Collect each line of the entries below that contains the word "Alliance", and copy those lines out.
------------------------------------------------------------
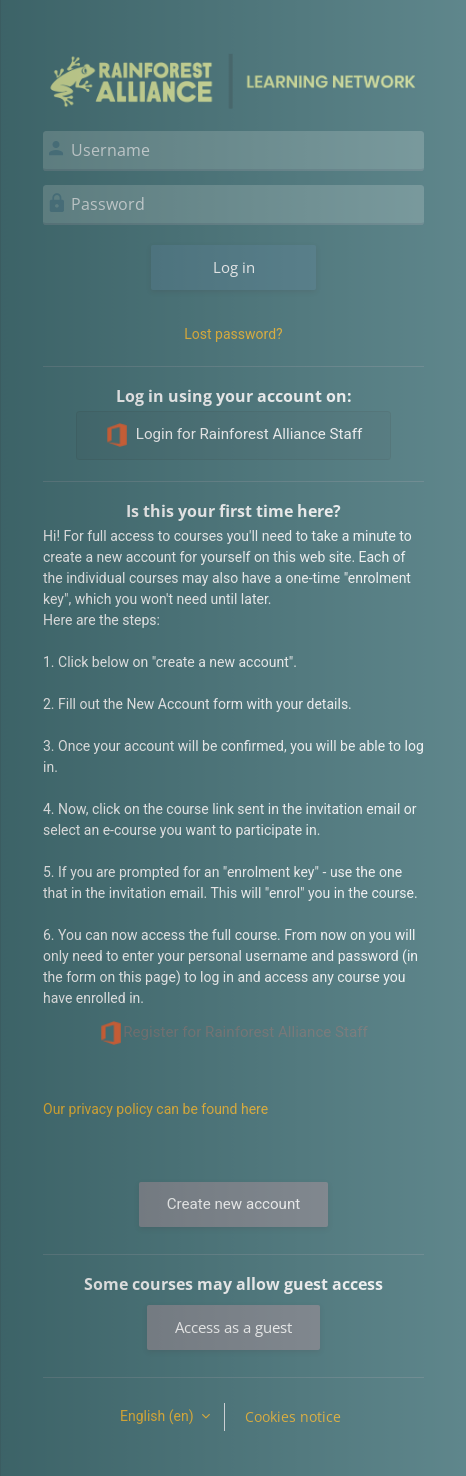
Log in (234, 267)
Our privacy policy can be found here (155, 1109)
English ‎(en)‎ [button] (158, 1416)
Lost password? (233, 334)
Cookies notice (293, 1416)
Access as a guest (233, 1327)
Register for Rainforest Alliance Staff (233, 1033)
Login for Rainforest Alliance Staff (233, 435)
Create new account (233, 1204)
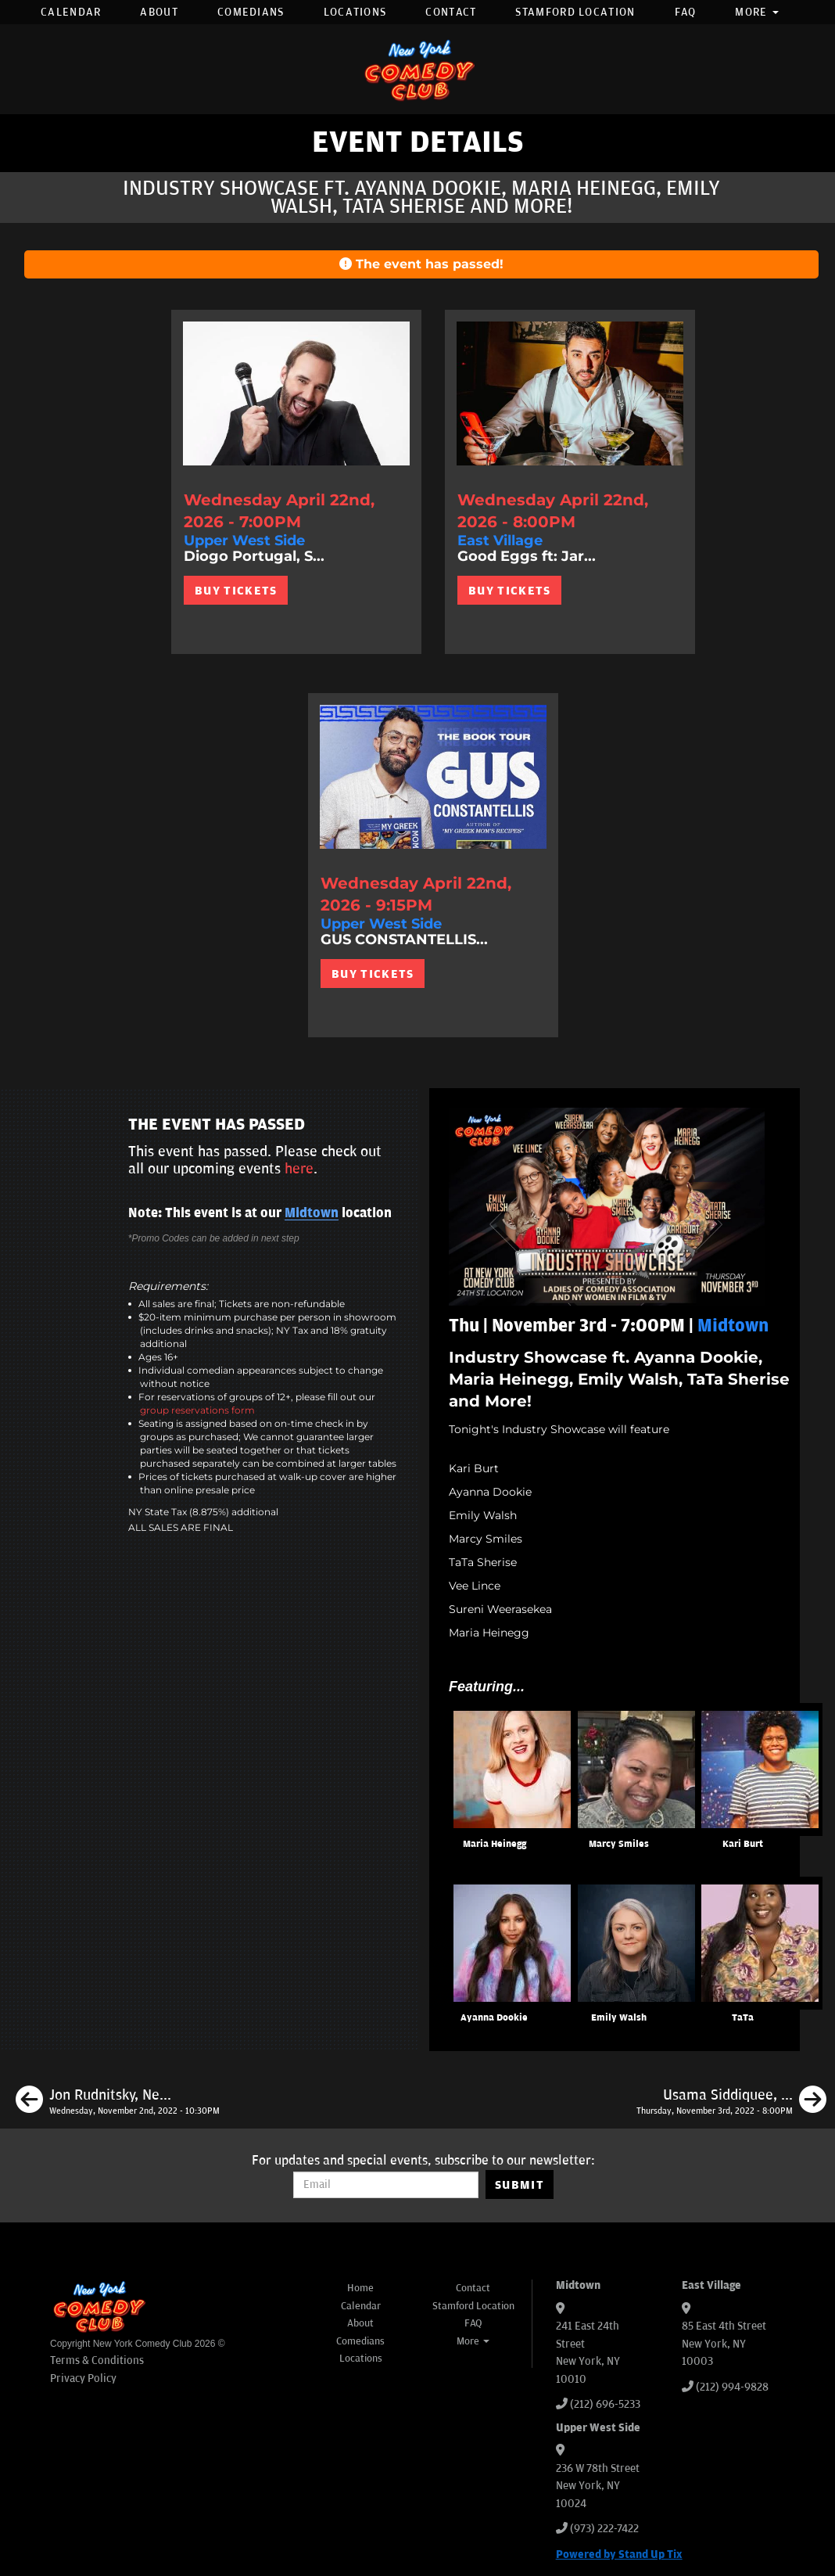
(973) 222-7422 (604, 2528)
------------------------------------------------------------
Solution for this exercise:
Register for Rainforest Alliance Staff (233, 1033)
Login for Rainforest Alliance Staff (233, 435)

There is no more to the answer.